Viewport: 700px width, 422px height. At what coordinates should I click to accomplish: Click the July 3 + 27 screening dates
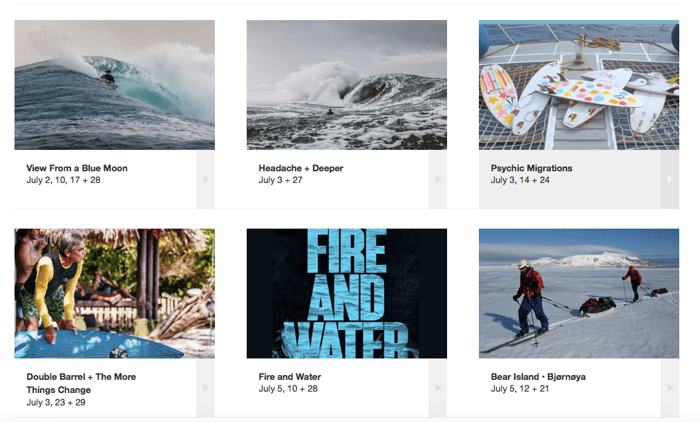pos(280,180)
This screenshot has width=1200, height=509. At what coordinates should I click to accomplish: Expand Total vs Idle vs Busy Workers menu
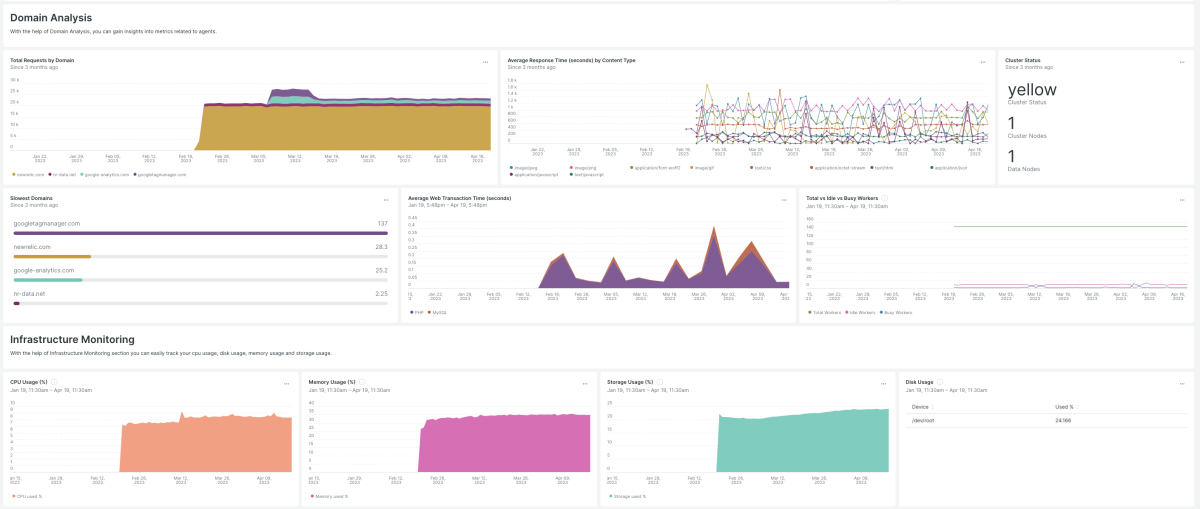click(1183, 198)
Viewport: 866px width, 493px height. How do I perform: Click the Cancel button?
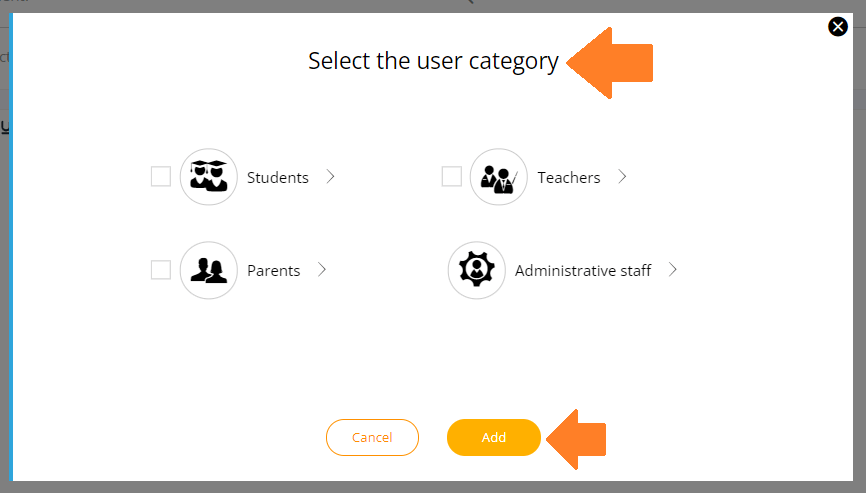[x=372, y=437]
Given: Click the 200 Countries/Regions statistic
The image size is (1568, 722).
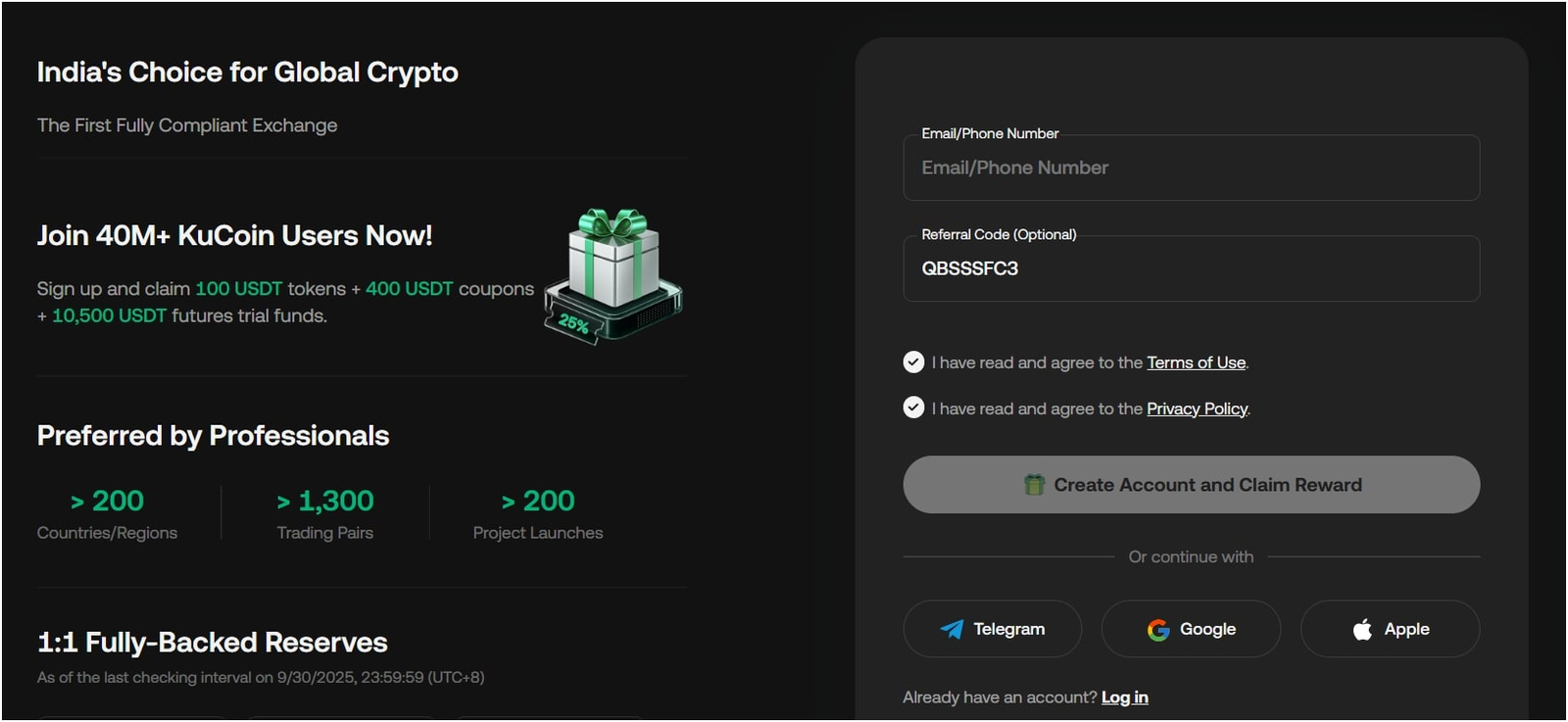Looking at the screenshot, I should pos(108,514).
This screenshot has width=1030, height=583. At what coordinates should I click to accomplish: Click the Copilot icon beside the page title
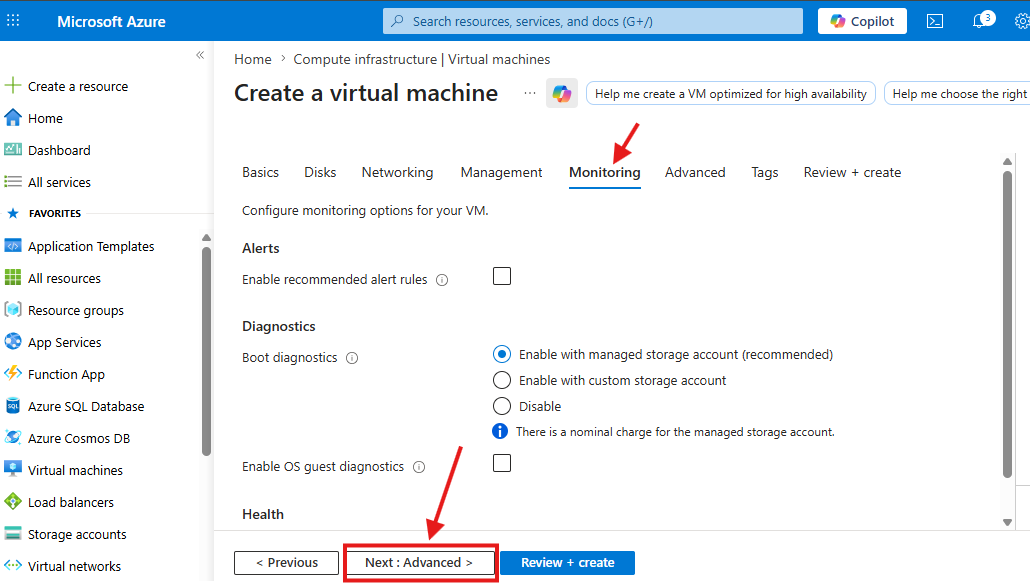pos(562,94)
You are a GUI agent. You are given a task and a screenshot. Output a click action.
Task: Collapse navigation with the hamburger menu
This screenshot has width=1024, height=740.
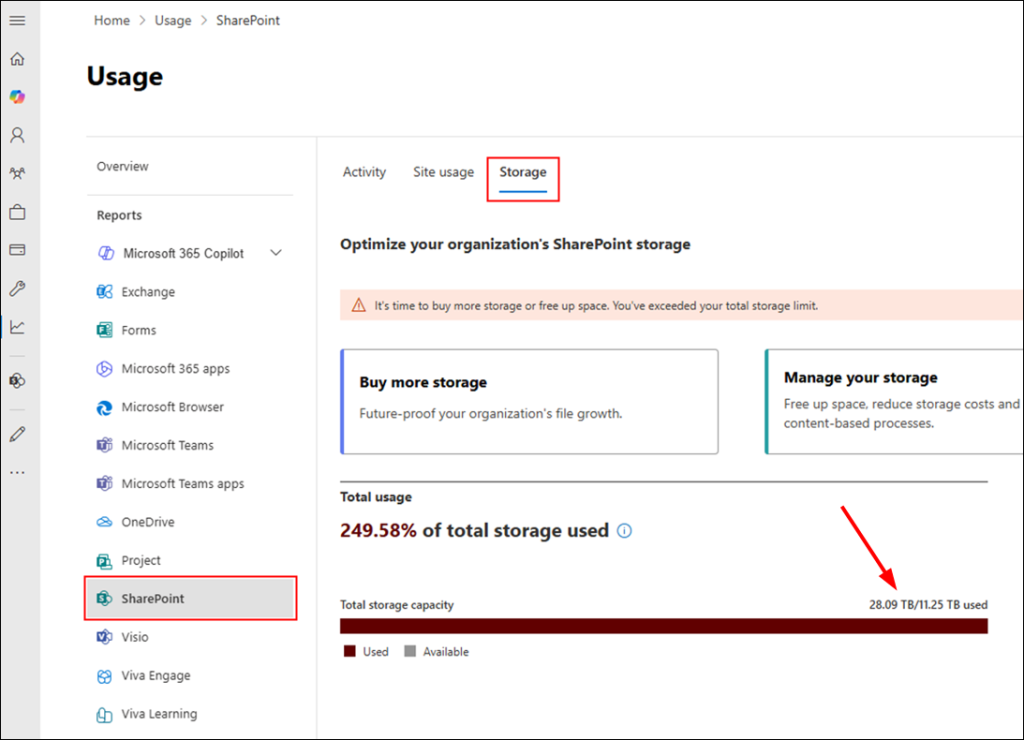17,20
☆ ☆ ☆ ☆ ☆ ☆ ☆
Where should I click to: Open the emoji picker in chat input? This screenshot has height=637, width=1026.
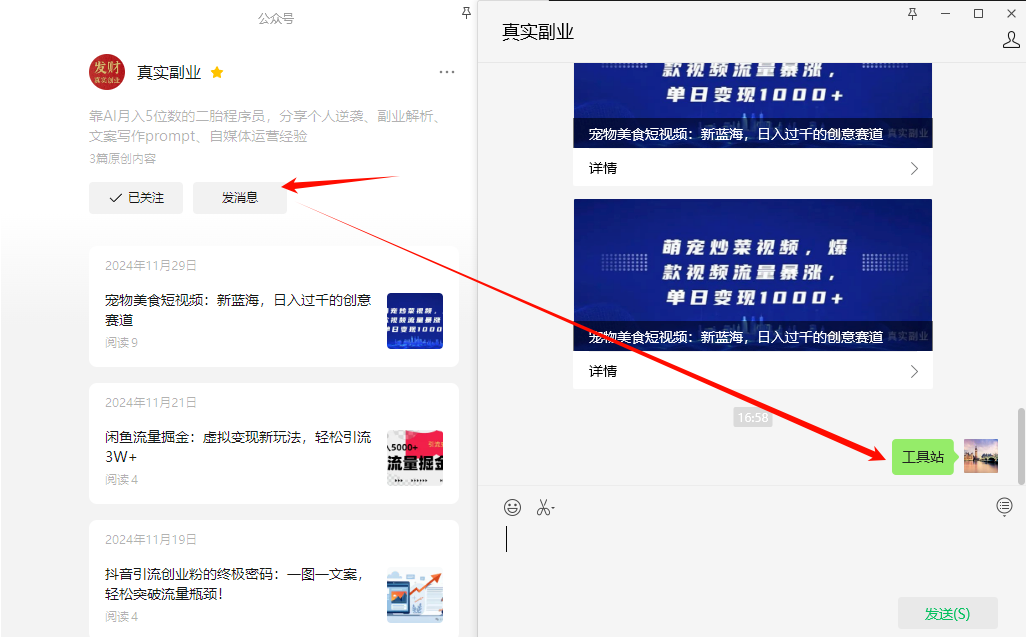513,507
☆ ☆ ☆ ☆ ☆ ☆ ☆
Task details: Find the line with "The image size is (1568, 722)." in the data above, and from there retype each line exactly through the line with "Task: Collapse navigation", skipping the pictures along the way.

Solution to this task:
The image size is (1568, 722).
Looking at the screenshot, I should pos(108,514).
This screenshot has width=1030, height=583. At what coordinates should I click to accomplish: Click the Copilot icon beside the page title
pos(562,94)
You are a GUI agent. You are given a task and a screenshot. Output a click action.
Task: Collapse navigation with the hamburger menu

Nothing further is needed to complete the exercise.